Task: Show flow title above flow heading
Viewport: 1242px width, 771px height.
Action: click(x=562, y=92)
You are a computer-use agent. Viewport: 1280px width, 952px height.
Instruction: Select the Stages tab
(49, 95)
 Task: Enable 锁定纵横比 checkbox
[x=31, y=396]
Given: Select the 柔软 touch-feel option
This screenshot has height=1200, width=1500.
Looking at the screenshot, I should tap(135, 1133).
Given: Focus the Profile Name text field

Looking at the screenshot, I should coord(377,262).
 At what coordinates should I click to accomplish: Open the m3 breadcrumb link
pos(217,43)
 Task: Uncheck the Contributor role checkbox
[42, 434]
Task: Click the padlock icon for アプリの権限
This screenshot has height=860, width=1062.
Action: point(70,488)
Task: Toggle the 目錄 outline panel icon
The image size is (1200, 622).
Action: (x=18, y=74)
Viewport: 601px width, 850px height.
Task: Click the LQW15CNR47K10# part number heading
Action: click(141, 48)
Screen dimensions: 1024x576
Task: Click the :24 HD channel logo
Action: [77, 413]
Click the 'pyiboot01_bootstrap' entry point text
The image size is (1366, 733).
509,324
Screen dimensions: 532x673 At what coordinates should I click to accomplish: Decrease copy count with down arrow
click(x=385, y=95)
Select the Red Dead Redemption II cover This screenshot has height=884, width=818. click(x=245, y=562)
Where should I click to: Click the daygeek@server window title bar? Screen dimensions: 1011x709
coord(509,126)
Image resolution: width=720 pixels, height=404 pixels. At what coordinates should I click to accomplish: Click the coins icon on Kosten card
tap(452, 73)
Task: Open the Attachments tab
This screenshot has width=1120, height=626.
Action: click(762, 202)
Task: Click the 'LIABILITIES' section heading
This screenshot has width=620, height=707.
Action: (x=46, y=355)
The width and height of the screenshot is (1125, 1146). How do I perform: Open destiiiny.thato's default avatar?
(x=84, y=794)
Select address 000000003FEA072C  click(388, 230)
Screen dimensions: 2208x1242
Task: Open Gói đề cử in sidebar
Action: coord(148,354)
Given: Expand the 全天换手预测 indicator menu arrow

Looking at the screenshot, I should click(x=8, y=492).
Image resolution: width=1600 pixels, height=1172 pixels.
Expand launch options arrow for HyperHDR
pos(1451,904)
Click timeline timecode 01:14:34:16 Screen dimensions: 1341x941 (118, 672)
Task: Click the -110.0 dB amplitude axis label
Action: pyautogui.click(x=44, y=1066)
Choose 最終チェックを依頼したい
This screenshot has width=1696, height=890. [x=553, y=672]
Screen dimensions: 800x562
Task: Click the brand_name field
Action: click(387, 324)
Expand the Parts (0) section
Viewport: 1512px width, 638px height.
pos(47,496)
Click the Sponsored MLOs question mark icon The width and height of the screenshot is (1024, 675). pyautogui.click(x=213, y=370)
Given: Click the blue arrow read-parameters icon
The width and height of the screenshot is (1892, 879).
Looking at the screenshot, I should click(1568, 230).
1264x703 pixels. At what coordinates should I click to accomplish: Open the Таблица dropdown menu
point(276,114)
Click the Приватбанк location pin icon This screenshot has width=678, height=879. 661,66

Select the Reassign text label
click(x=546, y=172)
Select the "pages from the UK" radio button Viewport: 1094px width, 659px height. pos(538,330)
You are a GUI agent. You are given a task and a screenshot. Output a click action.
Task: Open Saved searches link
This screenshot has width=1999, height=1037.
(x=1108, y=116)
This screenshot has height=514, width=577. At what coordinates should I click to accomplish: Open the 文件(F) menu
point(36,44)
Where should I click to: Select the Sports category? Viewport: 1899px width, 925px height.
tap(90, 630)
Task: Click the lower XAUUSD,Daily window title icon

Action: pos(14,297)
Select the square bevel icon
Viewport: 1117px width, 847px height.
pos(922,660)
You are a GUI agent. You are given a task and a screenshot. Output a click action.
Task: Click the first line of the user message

- _EXERCISE OBJECTIVE_:
Write out the whole listing again, keeping every character as it is.

- _OUTPUT_:
Task: Show flow title above flow heading
Viewport: 1242px width, 771px height.
Action: click(x=562, y=92)
You are a computer-use agent. Viewport: 1280px width, 952px height.
Instruction: Select the Stages tab
(49, 95)
 Task: Enable 锁定纵横比 checkbox
[x=31, y=396]
Given: Select the 柔软 touch-feel option
This screenshot has height=1200, width=1500.
Looking at the screenshot, I should tap(135, 1133).
Given: Focus the Profile Name text field

Looking at the screenshot, I should coord(377,262).
 At what coordinates should I click to accomplish: Open the m3 breadcrumb link
pos(217,43)
 Task: Uncheck the Contributor role checkbox
[42, 434]
Task: Click the padlock icon for アプリの権限
This screenshot has height=860, width=1062.
Action: point(70,488)
Task: Toggle the 目錄 outline panel icon
The image size is (1200, 622).
Action: (x=18, y=74)
Viewport: 601px width, 850px height.
Task: Click the LQW15CNR47K10# part number heading
Action: click(141, 48)
Screen dimensions: 1024x576
Task: Click the :24 HD channel logo
Action: [77, 413]
Click the 'pyiboot01_bootstrap' entry point text
The image size is (1366, 733).
509,324
Screen dimensions: 532x673 At what coordinates should I click to accomplish: Decrease copy count with down arrow
click(x=385, y=95)
Select the Red Dead Redemption II cover This screenshot has height=884, width=818. click(x=245, y=562)
Where should I click to: Click the daygeek@server window title bar? Screen dimensions: 1011x709
coord(509,126)
Image resolution: width=720 pixels, height=404 pixels. At what coordinates should I click to accomplish: Click the coins icon on Kosten card
tap(452, 73)
Task: Open the Attachments tab
This screenshot has width=1120, height=626.
Action: click(762, 202)
Task: Click the 'LIABILITIES' section heading
This screenshot has width=620, height=707.
Action: (x=46, y=355)
The width and height of the screenshot is (1125, 1146). How do I perform: Open destiiiny.thato's default avatar?
(x=84, y=794)
Select address 000000003FEA072C  click(388, 230)
Screen dimensions: 2208x1242
Task: Open Gói đề cử in sidebar
Action: coord(148,354)
Given: Expand the 全天换手预测 indicator menu arrow

Looking at the screenshot, I should click(x=8, y=492).
Image resolution: width=1600 pixels, height=1172 pixels.
Expand launch options arrow for HyperHDR
pos(1451,904)
Click timeline timecode 01:14:34:16 Screen dimensions: 1341x941 (118, 672)
Task: Click the -110.0 dB amplitude axis label
Action: pyautogui.click(x=44, y=1066)
Choose 最終チェックを依頼したい
This screenshot has width=1696, height=890. [x=553, y=672]
Screen dimensions: 800x562
Task: Click the brand_name field
Action: click(387, 324)
Expand the Parts (0) section
Viewport: 1512px width, 638px height.
pos(47,496)
Click the Sponsored MLOs question mark icon The width and height of the screenshot is (1024, 675). pyautogui.click(x=213, y=370)
Given: Click the blue arrow read-parameters icon
The width and height of the screenshot is (1892, 879).
Looking at the screenshot, I should click(1568, 230).
1264x703 pixels. At what coordinates should I click to accomplish: Open the Таблица dropdown menu
point(276,114)
Click the Приватбанк location pin icon This screenshot has width=678, height=879. 661,66

Select the Reassign text label
click(x=546, y=172)
Select the "pages from the UK" radio button Viewport: 1094px width, 659px height. pos(538,330)
You are a GUI agent. You are given a task and a screenshot. Output a click action.
Task: Open Saved searches link
This screenshot has width=1999, height=1037.
(x=1108, y=116)
This screenshot has height=514, width=577. At what coordinates should I click to accomplish: Open the 文件(F) menu
point(36,44)
Where should I click to: Select the Sports category? Viewport: 1899px width, 925px height.
tap(90, 630)
Task: Click the lower XAUUSD,Daily window title icon

Action: pos(14,297)
Select the square bevel icon
Viewport: 1117px width, 847px height.
pos(922,660)
You are a GUI agent. You are given a task and a screenshot. Output a click action.
Task: Click the first line of the user message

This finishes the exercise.